+++ Material provided +++
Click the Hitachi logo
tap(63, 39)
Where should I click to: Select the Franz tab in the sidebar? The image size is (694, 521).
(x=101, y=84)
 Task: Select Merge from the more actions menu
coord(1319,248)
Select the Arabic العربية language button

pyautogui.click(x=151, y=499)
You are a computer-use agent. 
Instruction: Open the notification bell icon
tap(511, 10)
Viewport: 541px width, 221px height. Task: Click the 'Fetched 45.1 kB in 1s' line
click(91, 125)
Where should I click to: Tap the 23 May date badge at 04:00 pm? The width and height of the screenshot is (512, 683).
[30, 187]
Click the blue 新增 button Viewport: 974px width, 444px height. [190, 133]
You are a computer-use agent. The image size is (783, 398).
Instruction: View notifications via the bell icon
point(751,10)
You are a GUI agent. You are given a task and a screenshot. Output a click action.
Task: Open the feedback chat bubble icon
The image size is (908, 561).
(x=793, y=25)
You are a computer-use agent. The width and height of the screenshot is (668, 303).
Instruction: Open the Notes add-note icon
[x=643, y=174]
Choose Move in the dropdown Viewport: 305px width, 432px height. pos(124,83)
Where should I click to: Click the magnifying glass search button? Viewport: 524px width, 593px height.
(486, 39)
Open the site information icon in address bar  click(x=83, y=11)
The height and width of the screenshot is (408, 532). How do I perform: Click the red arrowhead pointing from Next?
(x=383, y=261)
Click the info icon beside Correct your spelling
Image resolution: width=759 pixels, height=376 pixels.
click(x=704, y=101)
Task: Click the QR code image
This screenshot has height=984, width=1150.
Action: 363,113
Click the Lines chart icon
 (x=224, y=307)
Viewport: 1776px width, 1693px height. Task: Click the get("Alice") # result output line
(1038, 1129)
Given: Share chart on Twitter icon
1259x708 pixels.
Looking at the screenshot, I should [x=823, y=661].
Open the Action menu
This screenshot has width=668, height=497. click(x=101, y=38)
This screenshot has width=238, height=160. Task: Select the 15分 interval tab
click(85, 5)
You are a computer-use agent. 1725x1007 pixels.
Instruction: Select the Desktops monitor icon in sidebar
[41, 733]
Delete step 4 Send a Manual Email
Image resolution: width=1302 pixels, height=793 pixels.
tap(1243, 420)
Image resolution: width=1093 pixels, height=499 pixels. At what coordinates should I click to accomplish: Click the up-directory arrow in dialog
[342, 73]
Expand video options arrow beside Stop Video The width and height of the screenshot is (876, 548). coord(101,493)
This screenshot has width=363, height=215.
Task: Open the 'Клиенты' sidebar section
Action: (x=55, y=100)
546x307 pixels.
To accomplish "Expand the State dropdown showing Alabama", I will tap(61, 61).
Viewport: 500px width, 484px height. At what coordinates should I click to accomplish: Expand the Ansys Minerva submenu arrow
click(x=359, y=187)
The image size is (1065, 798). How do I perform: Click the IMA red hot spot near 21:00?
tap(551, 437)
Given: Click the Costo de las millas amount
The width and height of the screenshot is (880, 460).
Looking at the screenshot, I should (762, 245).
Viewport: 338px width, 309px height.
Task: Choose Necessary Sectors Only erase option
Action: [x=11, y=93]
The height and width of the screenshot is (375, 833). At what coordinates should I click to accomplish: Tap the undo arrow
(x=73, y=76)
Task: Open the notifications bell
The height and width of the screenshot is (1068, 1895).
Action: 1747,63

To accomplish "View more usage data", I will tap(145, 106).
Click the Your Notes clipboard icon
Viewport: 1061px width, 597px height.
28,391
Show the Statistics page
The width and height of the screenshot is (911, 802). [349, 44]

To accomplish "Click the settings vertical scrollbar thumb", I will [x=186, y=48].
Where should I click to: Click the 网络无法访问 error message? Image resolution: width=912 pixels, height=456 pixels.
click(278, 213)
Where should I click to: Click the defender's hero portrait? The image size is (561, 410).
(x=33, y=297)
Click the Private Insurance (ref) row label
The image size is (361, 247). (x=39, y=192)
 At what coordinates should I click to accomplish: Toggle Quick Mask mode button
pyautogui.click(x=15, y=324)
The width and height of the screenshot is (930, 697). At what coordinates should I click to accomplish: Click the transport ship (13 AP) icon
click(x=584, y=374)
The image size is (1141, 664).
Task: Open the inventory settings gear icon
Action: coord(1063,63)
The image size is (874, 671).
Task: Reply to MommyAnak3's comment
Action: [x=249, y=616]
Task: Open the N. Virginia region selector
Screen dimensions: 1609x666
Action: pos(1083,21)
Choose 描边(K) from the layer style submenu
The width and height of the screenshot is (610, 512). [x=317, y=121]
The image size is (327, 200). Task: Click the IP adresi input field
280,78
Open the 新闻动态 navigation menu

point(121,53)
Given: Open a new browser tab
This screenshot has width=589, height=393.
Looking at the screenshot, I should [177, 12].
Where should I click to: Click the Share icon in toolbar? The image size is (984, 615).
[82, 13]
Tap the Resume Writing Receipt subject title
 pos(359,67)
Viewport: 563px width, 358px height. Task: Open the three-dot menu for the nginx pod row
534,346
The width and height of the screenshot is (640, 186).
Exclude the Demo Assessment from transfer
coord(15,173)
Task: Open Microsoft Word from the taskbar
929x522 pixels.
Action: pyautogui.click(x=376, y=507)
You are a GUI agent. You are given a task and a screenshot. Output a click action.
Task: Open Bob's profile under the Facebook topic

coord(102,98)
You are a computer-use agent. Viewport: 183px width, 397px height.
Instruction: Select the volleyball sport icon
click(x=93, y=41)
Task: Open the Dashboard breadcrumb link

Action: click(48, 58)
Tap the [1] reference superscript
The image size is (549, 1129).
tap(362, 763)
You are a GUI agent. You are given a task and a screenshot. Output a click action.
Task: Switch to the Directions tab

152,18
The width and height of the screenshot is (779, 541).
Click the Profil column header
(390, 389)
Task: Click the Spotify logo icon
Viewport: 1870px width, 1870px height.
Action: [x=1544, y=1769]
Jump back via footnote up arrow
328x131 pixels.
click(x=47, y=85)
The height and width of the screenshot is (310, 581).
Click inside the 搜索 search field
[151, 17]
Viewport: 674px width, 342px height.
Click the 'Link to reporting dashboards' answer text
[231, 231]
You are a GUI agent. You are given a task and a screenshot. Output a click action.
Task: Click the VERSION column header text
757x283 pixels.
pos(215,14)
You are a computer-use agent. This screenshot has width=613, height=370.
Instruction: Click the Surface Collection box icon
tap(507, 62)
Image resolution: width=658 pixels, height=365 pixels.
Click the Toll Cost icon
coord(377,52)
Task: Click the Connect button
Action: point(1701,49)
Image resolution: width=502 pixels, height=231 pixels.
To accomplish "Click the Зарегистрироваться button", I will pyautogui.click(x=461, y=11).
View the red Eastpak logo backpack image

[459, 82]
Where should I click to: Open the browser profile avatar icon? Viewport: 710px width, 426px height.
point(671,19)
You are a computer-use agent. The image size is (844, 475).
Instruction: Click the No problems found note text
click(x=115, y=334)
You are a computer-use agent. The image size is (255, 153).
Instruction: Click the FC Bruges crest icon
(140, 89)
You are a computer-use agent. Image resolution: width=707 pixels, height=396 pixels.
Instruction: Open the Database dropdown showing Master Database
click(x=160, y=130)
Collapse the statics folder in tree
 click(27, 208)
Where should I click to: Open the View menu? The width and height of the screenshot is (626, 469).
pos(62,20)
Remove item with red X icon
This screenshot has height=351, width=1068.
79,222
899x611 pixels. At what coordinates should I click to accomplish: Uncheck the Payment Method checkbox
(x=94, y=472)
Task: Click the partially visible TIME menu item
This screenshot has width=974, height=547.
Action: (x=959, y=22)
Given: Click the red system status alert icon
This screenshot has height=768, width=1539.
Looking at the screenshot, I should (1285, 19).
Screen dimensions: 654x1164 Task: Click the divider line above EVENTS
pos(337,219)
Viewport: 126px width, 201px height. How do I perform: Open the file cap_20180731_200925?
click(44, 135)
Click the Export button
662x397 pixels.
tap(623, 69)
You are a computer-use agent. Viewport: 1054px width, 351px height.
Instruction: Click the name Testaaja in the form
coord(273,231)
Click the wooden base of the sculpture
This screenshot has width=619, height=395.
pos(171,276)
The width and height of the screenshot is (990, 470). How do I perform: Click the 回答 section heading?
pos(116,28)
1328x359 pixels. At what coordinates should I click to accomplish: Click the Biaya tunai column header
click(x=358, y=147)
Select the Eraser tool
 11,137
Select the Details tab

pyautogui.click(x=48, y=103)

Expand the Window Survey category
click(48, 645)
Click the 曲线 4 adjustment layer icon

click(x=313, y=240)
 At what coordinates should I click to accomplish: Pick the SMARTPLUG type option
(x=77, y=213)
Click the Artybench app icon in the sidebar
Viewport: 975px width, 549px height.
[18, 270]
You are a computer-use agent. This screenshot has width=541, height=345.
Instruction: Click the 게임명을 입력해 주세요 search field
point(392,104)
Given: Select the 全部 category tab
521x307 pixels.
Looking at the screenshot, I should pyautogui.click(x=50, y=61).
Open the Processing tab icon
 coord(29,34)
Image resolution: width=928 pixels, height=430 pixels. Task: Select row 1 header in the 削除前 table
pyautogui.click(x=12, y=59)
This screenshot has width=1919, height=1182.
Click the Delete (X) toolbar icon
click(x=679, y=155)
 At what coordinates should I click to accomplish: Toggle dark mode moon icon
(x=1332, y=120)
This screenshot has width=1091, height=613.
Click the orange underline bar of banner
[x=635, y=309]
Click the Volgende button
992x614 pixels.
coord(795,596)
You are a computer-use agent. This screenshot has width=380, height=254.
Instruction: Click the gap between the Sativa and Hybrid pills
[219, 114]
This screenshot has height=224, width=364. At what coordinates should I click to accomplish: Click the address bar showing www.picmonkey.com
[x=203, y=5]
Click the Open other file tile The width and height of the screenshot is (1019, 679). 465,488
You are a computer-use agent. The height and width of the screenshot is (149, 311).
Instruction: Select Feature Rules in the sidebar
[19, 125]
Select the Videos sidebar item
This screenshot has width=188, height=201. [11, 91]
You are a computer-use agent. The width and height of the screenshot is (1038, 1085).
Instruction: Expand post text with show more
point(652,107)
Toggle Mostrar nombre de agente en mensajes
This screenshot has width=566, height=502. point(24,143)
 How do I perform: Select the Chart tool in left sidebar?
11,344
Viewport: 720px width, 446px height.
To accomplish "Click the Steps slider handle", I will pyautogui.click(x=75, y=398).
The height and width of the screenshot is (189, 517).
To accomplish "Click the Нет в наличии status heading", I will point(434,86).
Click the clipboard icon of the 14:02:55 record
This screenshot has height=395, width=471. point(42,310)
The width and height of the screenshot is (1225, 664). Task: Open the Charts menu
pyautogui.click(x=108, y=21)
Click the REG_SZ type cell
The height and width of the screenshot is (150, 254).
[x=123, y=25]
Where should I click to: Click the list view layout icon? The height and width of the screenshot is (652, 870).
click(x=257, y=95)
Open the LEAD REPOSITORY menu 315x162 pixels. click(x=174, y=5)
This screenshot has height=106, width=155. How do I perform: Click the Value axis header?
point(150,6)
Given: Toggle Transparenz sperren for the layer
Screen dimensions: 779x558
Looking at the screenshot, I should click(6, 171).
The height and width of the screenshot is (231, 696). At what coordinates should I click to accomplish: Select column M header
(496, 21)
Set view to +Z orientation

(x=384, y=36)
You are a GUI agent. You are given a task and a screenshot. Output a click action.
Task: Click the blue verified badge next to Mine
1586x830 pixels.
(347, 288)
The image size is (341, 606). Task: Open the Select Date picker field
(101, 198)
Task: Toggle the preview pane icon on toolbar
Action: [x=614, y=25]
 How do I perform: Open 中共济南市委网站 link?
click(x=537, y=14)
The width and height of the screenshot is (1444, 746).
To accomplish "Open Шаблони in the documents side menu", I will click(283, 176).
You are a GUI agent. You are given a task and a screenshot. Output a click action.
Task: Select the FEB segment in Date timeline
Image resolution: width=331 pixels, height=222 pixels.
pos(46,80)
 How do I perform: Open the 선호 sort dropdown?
+++
• Task details:
Render the data above, starting at the line that contains "Open the LEAD" and ending at the line that contains "point(150,6)", as a numbered list, leaving out any blank lines.

• Finished answer:
1. Open the LEAD REPOSITORY menu 315x162 pixels. click(x=174, y=5)
2. This screenshot has height=106, width=155. How do I perform: Click the Value axis header?
3. point(150,6)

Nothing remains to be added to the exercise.